07 Junho 2019
Foi a hipótese de uma lista “Por uma Europa migrante e solidária” a ser apresentada nas eleições europeias quem os reuniu no ano passado. A ideia foi por água abaixo algumas semanas depois, mas os sociólogos Edgar Morin, 97 anos, e Alain Touraine, 93, continuam convencidos de que o lugar que reservamos aos migrantes continua sendo um “teste” para uma União Europeia em declínio.
A reportagem é de Eric Favereau e Thibaut Sardier, publicada em La Repubblica, 06-06-2019. A tradução é de Moisés Sbardelotto.
Na época da globalização, Alain Touraine costuma dizer que o estrangeiro não existe mais. É também a sua opinião?
Edgar Morin – Gostaria de começar a partir dessa ideia de que existem limiares de tolerância e que isso deve ser levado em conta no caso dos migrantes. Na minha opinião, é uma ideia que é preciso discutir: trata-se de um limiar de tolerância psíquica, biológica ou psicológica? Podemos supor que uma população de índios amazônicos não é capaz de acolher ou de suportar a chegada de um grande número de estrangeiros: basta até um pequeno número de colonizadores para destruí-la. Mas podemos considerar que as populações europeias não estão superpovoadas.
Alain Touraine – No mínimo é o contrário...
Edgar Morin – Na Europa, podemos considerar que ainda existem espaços não ocupados na zona rural. Portanto, não há problema de ordem física ou biológica que limite a chegada dos migrantes. Em suma, chegamos a essa ideia de que o limiar é psicológico. Em certo ponto, “nós” nos sentimos ameaçados, saturados, e isso tanto pelos estrangeiros que permanecem, quanto por aqueles que estão aqui apenas de passagem. A questão central é esse medo dos estrangeiros. Ainda mais que, quando há crises econômicas ou de civilização, as angústias se concentram em bodes expiatórios que se tornam responsáveis por todos os males, os judeus, os árabes ou os migrantes.
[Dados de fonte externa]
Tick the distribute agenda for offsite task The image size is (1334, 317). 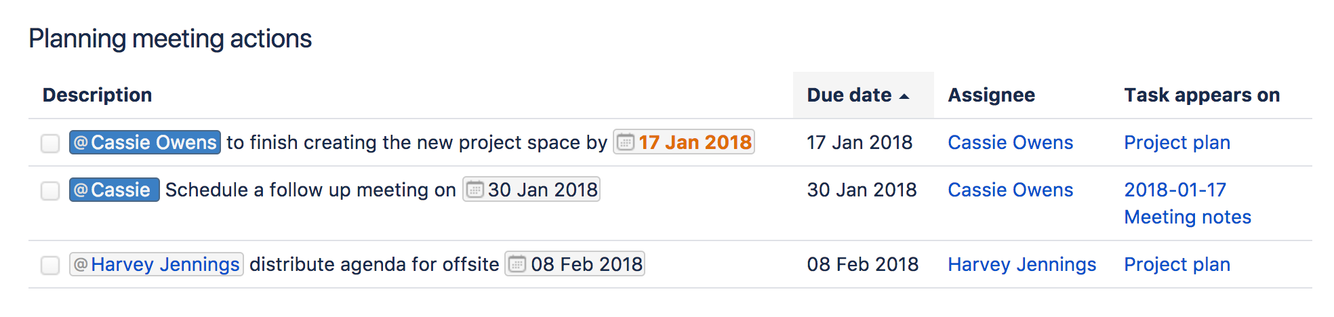(x=50, y=265)
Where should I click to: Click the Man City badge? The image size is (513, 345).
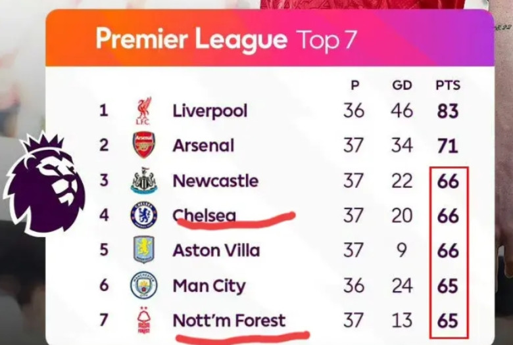pos(144,285)
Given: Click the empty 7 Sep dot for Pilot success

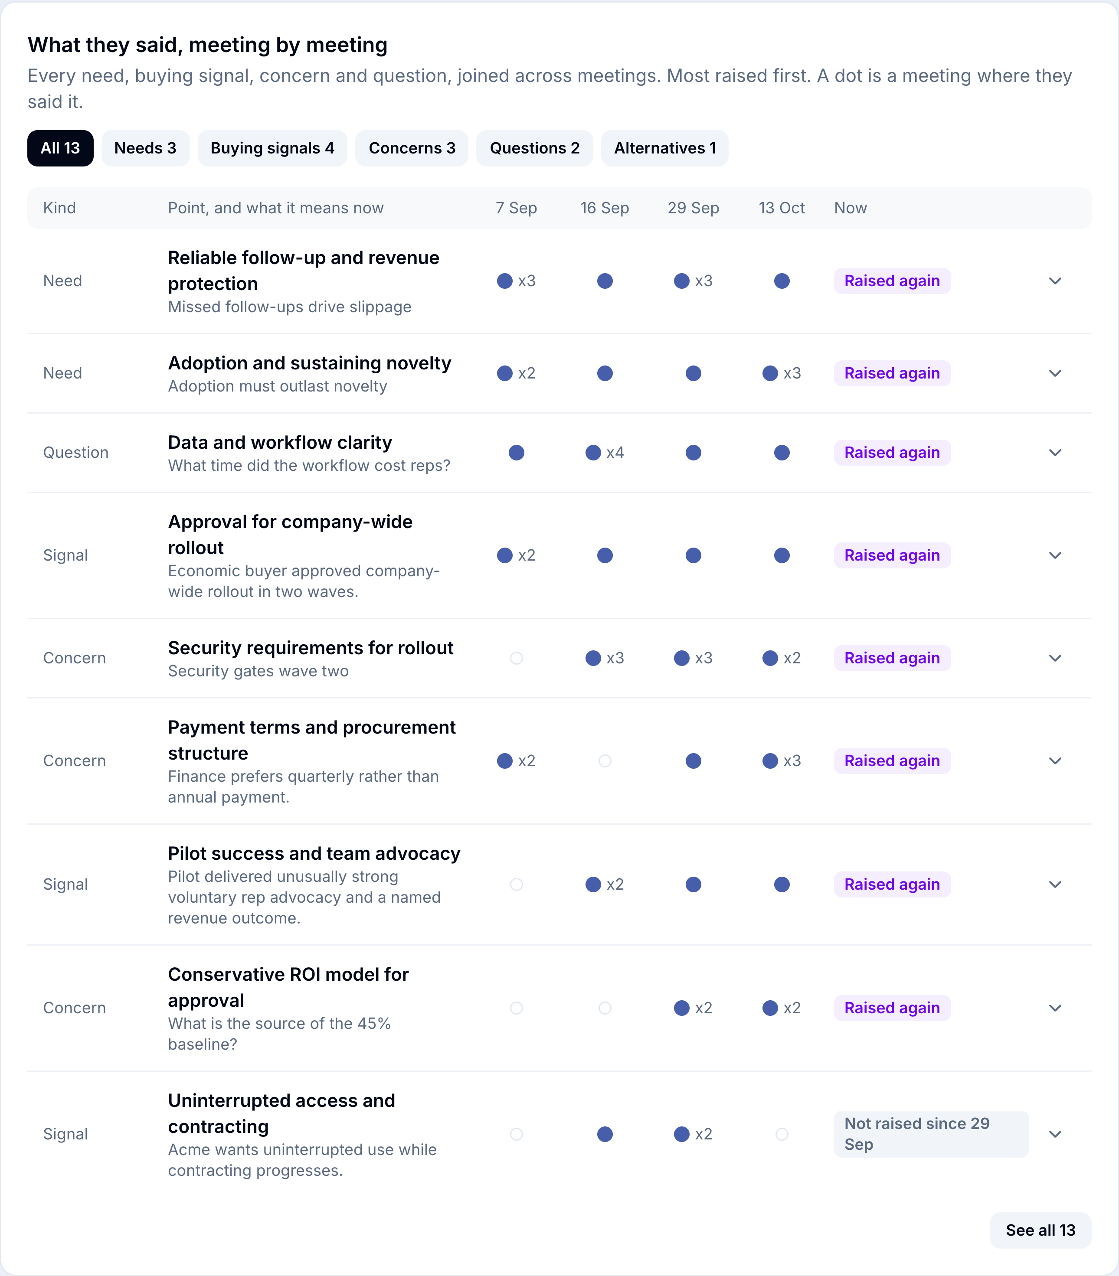Looking at the screenshot, I should click(516, 885).
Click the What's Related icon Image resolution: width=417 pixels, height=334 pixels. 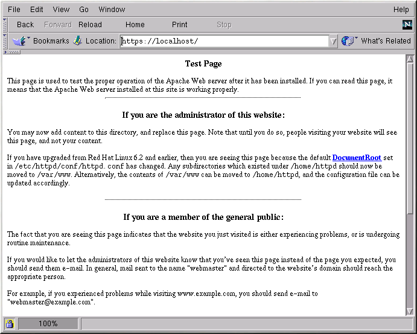pos(348,41)
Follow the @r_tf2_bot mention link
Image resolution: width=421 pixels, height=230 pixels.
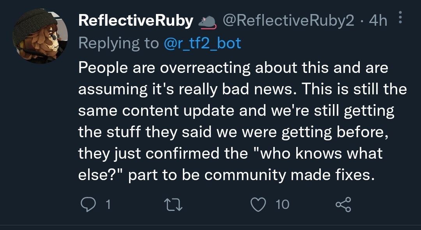[202, 44]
A pergunta, então, é: como lutar contra esse desvio psicológico?
Alain Touraine – Eu tenho uma abordagem bastante diferente. A pergunta que devemos nos fazer hoje é se aceitamos a visão de um mundo igualitário ou se queremos manter a nossa situação de antigos dominadores. Eu faço essa pergunta em relação a duas categorias que coloco no mesmo plano: os imigrantes e as mulheres. Queremos sair de um mundo em que a liberdade é limitada, dominada pelos homens brancos, ou consideramos indispensável entrar em um mundo inteiro, que não seja feito somente para nós?
Estaremos na modernidade quando reconhecermos que todos devemos fazer parte dela. Quando se evoca o tríptico “liberté, égalité, fraternité”, conceitos aos quais eu gosto de acrescentar o da “dignidade”, estamos falando da liberdade de todos, da fraternidade de todos? Não é tanto a questão de deixar um certo número de pessoas entrar. Ao contrário, eu diria: apaguemos a mancha de uma experiência de dominação, em que se encontram a colonização, a escravidão, a inferioridade das mulheres.
Nunca estaremos em um mundo normal enquanto oito em cada dez pessoas não forem iguais.
Antes de mais nada, até mesmo antes dos problemas ecológicos, que também são cruciais, a nossa humanidade deve se reconhecer como uma unidade, um conjunto de seres livres e iguais.
Isso está ligado ao pensamento universalista de Edgar Morin.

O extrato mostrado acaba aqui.